Cold Hardy Almonds for the Northeast
Almonds (Prunus dulcis) were one of the first domesticated fruit trees, initially appearing in archaeological sites from around 5,000 years ago. They spread rapidly throughout the Mediterranean, and became a staple of different cultures and diets from Spain to Persia. Unlike closely related peach trees, almond trees can live for upwards of 300 years in the right conditions. They are also a prominent element of the wild apple forests of Central Asia, where they grow naturally alongside the wild ancestors of apples, plums, cherries, walnuts, grapes, and other crops.
From amaretto and marzipan to almond milk, these tree nuts are widely used in a variety of delicious ways. Until recently, those of us in the Northeast were unable to grow almonds ourselves - with the exception of largely subpar cold-hardy hybrids with variable flavor.
Needless to say, we were excited to find a pure almond cultivar that has grown well for us in zone 6: Javid’s Iranian Almond, first grown and sold by England’s Orchard and Nursery in Kentucky. Originally brought from the high mountains of northern Iran by nurseryman Cliff England's friend Javid, this variety is not just disease resistant, self-fertile, and fully hardy as far north as zone 5 (parts of New York, Maine, Vermont, Massachusetts, etc.), it is also an incredibly flavorful almond. With our first crop last year, we saw exactly why Cliff describes it as having an ‘amaretto’ flavor. With a luxurious sweetness reminiscent of the Italian almond liqueur, it was difficult for us to stop eating these nuts and save them for propagation. Mr. England confirmed that out of all the other cold hardy almonds he has grown, none has come close to the flavor and ease-of-growing of this variety. He recommends growing them on ‘Lovell’ or ‘Nemaguard’ rootstocks. We’re grateful for such a wonderful almond variety, but its importance goes deeper.

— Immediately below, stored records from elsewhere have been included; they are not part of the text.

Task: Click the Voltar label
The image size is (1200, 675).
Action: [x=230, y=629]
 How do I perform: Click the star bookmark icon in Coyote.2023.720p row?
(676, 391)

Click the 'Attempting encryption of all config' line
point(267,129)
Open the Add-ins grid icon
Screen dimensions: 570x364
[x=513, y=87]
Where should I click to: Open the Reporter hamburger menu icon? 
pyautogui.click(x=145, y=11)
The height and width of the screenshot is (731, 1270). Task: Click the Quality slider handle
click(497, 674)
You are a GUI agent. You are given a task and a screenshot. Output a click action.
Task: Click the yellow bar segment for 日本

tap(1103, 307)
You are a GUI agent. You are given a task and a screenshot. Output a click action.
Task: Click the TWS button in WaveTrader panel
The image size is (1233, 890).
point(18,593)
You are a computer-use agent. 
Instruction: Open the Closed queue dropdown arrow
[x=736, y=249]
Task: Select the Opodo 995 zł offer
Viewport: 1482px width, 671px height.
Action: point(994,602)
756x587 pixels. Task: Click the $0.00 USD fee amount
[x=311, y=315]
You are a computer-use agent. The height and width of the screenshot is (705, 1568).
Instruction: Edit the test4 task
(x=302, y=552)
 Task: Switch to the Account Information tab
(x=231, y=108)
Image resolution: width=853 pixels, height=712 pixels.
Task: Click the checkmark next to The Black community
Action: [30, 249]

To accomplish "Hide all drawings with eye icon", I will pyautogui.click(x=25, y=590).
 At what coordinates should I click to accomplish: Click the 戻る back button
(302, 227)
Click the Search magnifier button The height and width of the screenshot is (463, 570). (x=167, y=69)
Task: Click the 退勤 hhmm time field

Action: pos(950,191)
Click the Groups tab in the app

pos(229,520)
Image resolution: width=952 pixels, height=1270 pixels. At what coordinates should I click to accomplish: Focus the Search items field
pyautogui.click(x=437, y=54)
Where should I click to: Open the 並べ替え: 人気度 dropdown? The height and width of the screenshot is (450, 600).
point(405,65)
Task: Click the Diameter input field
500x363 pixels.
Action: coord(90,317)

Almonds are one of the most problematic tree crops in the United States. Over a million acres in California are used to grow just six varieties of almond in vast monocultures that require incredible amounts of water and chemical sprays. The pollination of these trees is the largest managed pollination event in the world, with nearly half of all beehives in the U.S. trucked in for a few short weeks each February. This mass gathering of beehives from across the country, with further stress placed on the bees from transportation and the chemicals sprayed on the almond trees, creates perfect conditions for disease and mites to spread rapidly. These same hives are then trucked back to their summer grounds, and often succumb to Colony Collapse Disorder - bringing new diseases and parasites back to their home states with them.
If farmers in the Northeast begin growing cold hardy almonds like the variety we have (which does not require spraying for us), it could open up new avenues for sustainable growing of a crop worth over $3.2 billion each year. We will be integrating this tree, and others like it, into an apple orchard to explore the potential to grow these tree fruits (and others like plums, apricots, and cherries) in a diverse system more closely resembling the native habitat of their wild ancestors in Central Asia. Most importantly, we are excited about the prospect of growing our own almonds whose flavor far exceeds anything in the supermarket.